Thursday, May 24, 2012

Kit Kat: So little content, so much Hate



The ad agency hired to peddle Kit Kats doesn't think that words are necessary to describe the product.  And I find myself at a loss for words to describe how much I loathe these disgusting dollops of minimalism.

I think I'll just have to be satisfied with explaining how very, very much I'd like to see the people responsible for this noisy pile of Stupid coated with low-grade milk chocolate and buried up to their necks next to a nest of fire ants.   It's not so much that I hate the exaggerated ripping and snapping and crunching, not to mention the repulsive "MMMM" sounds.  What really bugs the hell out of me is that you just KNOW the people who "wrote" this swill think that they are Awesomely Clever and Immensely Proud of the final "product."

How do you know this?  Well, maybe it's because this is somewhere around the 40th version of the same commercial.  The only thing that changes is the setting and the faces of the people involved in this crime against the viewing public.

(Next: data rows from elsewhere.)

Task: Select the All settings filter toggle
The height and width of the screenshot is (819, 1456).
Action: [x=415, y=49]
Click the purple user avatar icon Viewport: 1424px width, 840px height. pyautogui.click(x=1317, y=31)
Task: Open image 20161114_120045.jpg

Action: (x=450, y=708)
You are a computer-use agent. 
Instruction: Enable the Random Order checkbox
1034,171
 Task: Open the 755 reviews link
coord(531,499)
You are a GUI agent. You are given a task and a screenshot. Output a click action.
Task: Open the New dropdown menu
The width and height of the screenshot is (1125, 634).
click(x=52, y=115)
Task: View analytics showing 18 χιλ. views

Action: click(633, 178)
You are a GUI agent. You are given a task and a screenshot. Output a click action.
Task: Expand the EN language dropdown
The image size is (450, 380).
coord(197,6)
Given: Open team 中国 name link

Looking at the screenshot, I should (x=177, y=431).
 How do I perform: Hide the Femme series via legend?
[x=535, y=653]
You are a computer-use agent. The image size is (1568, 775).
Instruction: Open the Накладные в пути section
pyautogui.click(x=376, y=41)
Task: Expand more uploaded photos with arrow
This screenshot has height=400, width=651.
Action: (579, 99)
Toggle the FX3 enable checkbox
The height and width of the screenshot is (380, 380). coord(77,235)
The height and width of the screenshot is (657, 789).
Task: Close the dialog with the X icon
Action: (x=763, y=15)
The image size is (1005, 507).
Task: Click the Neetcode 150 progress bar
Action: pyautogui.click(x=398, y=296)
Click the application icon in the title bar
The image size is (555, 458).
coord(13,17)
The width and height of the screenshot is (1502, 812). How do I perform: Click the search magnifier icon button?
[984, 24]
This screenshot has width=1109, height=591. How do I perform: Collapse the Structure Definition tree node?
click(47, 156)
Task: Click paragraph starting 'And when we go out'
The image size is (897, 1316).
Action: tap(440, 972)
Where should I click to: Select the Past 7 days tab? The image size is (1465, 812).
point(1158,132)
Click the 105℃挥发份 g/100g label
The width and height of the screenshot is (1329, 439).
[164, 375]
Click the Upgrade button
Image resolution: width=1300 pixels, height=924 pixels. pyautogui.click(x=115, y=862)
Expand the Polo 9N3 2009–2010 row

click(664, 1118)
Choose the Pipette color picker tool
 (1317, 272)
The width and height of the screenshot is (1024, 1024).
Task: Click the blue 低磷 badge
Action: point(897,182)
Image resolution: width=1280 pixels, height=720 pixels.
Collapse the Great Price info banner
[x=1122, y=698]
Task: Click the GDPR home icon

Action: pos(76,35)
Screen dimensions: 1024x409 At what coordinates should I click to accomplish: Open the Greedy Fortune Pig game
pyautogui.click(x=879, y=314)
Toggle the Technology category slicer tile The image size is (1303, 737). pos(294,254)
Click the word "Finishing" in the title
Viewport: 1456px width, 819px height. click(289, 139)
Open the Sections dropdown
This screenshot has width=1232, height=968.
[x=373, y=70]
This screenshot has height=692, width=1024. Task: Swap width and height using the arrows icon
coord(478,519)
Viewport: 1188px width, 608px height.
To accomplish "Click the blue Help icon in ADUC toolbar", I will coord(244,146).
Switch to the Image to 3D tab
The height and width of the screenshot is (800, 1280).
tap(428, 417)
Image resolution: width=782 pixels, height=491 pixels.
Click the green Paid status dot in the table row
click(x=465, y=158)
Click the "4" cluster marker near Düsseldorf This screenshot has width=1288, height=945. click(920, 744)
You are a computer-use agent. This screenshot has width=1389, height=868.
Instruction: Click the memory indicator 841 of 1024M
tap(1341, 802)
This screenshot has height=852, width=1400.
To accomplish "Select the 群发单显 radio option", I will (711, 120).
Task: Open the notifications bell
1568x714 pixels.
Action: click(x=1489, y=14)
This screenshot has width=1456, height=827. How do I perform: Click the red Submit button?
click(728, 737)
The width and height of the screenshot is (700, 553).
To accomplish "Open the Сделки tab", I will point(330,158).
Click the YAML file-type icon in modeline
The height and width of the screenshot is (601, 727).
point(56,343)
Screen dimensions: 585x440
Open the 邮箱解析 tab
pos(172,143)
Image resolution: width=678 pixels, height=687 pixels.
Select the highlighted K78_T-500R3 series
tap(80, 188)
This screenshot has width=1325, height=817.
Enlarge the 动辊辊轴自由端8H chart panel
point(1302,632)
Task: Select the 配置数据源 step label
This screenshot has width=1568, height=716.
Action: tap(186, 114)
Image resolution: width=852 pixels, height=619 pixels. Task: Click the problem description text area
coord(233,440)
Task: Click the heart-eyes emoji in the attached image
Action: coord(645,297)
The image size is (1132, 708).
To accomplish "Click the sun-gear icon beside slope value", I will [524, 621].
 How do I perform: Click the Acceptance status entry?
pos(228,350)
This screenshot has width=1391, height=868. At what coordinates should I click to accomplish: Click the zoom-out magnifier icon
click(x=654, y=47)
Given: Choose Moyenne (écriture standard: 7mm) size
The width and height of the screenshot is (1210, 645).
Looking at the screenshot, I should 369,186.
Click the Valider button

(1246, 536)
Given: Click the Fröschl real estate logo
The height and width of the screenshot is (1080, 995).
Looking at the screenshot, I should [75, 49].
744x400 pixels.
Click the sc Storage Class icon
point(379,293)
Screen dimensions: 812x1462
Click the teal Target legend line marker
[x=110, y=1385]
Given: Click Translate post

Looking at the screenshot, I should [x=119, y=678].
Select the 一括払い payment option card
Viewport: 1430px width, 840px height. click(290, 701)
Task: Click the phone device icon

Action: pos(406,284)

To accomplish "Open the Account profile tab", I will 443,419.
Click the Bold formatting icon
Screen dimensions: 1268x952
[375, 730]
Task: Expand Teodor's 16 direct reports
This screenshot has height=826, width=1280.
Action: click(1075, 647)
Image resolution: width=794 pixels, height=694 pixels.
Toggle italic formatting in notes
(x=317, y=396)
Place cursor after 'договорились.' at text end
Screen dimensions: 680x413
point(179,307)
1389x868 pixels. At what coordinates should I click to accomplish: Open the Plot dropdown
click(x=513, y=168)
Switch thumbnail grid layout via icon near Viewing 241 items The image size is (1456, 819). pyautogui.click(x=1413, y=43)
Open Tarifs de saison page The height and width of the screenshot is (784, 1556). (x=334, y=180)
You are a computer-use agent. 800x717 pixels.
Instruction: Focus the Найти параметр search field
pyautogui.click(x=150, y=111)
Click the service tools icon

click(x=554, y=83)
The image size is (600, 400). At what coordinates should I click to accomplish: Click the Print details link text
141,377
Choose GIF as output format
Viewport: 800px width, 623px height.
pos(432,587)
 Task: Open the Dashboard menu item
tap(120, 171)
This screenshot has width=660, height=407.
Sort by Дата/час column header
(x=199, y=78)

Oh, and I'd also like to ad that as Incredibly, Massively, Bag of Rocks Dumb this all is, it would at least be bearable if it wasn't showing up on my television during Every. Single. Commercial Break.  But it is.  Which means that the background noise I have on while I'm typing away at exams and papers in my den is forever being interrupted with Rip, Snap, Crunch and MMM MMM MMM.  As it is, I once again find myself really, really wanting to hurt someone.  Loudly.